Sin embargo, incluso en este contexto de puritanismo moral victoriano, emergen semillas de disidencia, porque el extrañamiento sexual también opera como figura de resistencia: el deseo se niega a desaparecer. Hay cuerpos que resisten al encierro, al silenciamiento; voces femeninas que empiezan a preguntarse qué espacio podría tener el deseo en una utopía que pretenda ser liberadora. En ellas, el “extraño sexual” se revela como figura liminal: monstruosa pero liberadora, encerrada pero subversiva, ausente pero latente.
Finalmente, el “extraño sexual” produce una dislocación narrativa.
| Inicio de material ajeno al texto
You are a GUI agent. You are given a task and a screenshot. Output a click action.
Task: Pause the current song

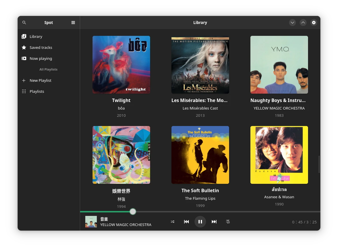point(200,222)
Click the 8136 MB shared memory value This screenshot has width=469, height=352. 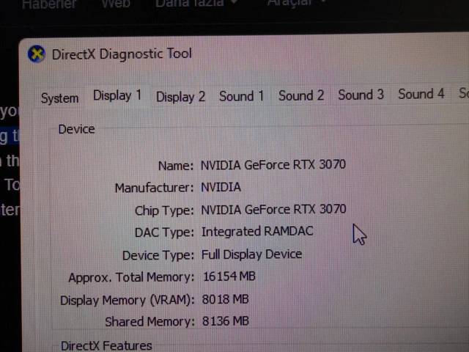pyautogui.click(x=226, y=321)
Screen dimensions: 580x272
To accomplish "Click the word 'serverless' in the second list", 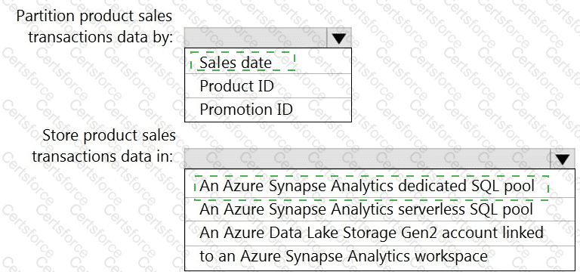I will click(x=398, y=209).
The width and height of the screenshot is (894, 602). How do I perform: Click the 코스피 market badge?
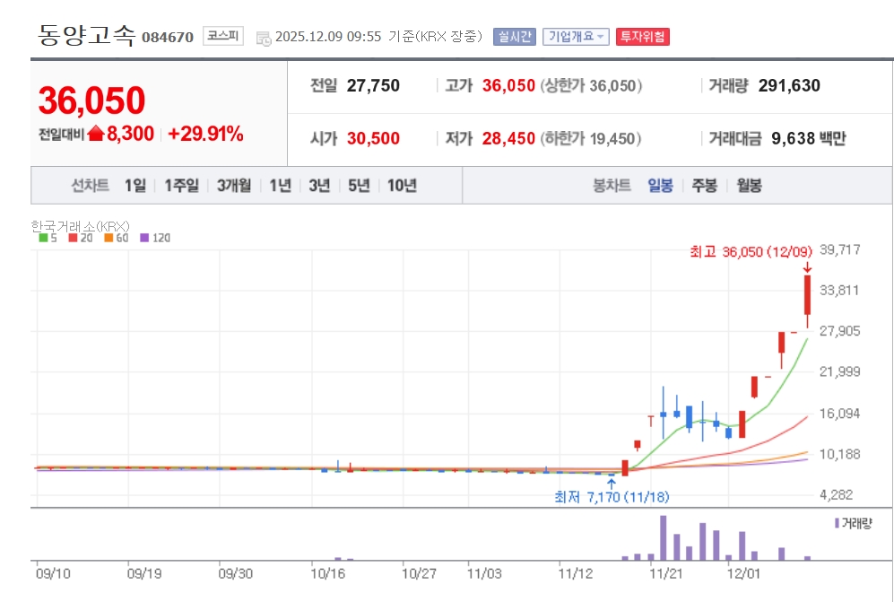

Su aparición, como en Herland, altera el equilibrio de la utopía, genera conflicto y expone los límites de un orden que sólo puede mantenerse a través de la exclusión. En ese sentido, su presencia no es sólo una amenaza: es una pregunta lanzada al futuro de la imaginación feminista.
Así, la figura del “extraño sexual” no solo desestabiliza los imaginarios utópicos de la primera ola, sino que anticipa la urgencia con la que la segunda ola feminista comenzará a reclamar el cuerpo, el deseo y el placer como territorios de emancipación y disputa política. Lo que antes era silenciado o expulsado, pronto se convertirá en campo de batalla simbólico y textual: el sexo dejará de ser ausencia y pasará a ser argumento, herida y revolución.

🕰️En transición hacia la segunda ola
Aunque suele presentarse como una historia en oleadas, el feminismo no se detiene entre ellas. Tras el declive de la primera ola —más centrada en el sufragio y la ciudadanía legal—, no surgió un desierto político, sino un paisaje de luchas menos visibles, pero no menos fértiles. Entre los años treinta y sesenta, pensadoras como Simone de Beauvoir, que publicó El segundo sexo en 1949, reformularon las bases filosóficas del feminismo. En América Latina y África, las mujeres se organizaron en resistencias anticoloniales, y en Estados Unidos, el activismo laboral femenino se entretejía con demandas de justicia racial. Esta etapa intermedia fue laboratorio de ideas, redes y conflictos que prepararon el terreno para el estallido discursivo y político de la segunda ola, en la que el cuerpo, el deseo y el placer pasarían a ser territorios centrales de emancipación y debate político.